©Bryan Phillips June 2026

I bought and read this book in 2005, that is before the Milton Abbas Local History Group was formed. I have now reread it with Milton Abbas in mind and the authors’ examination and excavation of two downland parishes Overton and Fyfield, both in Wiltshire, over forty years reveals the similarities of the landscapes of these parishes with Milton Abbas, since the end of the last ice age to today.
There are very few landscape studies on this scale, although Shapwick by Mick Aston springs to mind, and certainly nothing has been done in Milton Abbas, which is a shame but also an opportunity for the future.

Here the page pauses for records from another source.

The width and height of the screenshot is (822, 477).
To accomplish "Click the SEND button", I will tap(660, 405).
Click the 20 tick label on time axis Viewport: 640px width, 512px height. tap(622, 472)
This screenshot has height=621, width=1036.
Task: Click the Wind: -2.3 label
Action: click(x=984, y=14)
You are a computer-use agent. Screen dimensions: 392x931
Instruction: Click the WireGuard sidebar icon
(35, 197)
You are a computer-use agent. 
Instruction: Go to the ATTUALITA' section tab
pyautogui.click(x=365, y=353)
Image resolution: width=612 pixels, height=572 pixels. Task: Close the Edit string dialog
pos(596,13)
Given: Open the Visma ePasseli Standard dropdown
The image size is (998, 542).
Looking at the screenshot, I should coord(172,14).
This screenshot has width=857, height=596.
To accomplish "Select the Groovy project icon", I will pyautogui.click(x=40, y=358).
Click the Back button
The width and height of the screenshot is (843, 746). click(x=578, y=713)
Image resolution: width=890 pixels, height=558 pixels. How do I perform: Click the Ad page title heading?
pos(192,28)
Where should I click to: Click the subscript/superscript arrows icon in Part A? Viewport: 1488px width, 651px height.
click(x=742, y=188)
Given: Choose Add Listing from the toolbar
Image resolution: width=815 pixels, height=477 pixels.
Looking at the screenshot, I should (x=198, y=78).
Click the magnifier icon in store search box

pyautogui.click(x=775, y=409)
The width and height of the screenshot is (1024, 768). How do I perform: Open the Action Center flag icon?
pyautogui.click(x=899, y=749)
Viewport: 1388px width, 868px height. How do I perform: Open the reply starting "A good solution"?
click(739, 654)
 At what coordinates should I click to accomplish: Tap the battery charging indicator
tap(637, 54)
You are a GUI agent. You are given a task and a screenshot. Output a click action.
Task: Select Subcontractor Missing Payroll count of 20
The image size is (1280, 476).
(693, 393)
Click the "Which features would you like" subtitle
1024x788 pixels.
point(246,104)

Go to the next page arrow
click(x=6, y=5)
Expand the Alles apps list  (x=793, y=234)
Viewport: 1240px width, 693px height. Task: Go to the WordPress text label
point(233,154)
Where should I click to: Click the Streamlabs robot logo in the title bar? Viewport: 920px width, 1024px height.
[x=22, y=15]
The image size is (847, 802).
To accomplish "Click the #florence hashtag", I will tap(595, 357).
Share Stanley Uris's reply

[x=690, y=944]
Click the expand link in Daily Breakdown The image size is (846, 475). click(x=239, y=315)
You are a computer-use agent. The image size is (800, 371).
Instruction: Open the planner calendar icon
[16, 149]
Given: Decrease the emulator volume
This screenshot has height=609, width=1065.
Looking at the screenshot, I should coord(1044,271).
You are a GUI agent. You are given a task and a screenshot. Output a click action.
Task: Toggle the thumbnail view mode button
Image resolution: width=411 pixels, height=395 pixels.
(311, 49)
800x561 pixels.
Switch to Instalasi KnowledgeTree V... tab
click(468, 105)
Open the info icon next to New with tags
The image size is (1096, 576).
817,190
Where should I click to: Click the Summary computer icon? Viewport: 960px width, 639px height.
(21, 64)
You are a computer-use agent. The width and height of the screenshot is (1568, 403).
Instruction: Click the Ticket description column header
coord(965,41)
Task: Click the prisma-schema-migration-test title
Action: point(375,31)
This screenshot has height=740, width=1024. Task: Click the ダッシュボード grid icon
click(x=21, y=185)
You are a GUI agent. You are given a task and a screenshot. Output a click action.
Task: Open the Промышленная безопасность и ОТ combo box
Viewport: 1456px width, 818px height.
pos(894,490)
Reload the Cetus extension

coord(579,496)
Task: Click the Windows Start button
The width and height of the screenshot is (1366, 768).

So much can be learned about the uses to which the land has been put, and ancient settlements, from using the Ordnance Survey 25 inch maps (which MALHG has), aerial photography and field walking, field and parish boundaries, and woodland. All dependent of the local geology – in Milton Abbas Upper Chalk, clay with flints, and riverine deposits; in Overton and Fyfield Upper Chalk, clay with flints and sarsen stones deposited by glaciers.
The age and location of the various types of barrows also hints at ancient locations of burial and ritual. Below is Stable, or Staple barrow, a neolithic long barrow of 3000-5000 BC sitting on the parish boundary as described in a perambulation of 1381. All these were known, used and named in Anglo-Saxon times.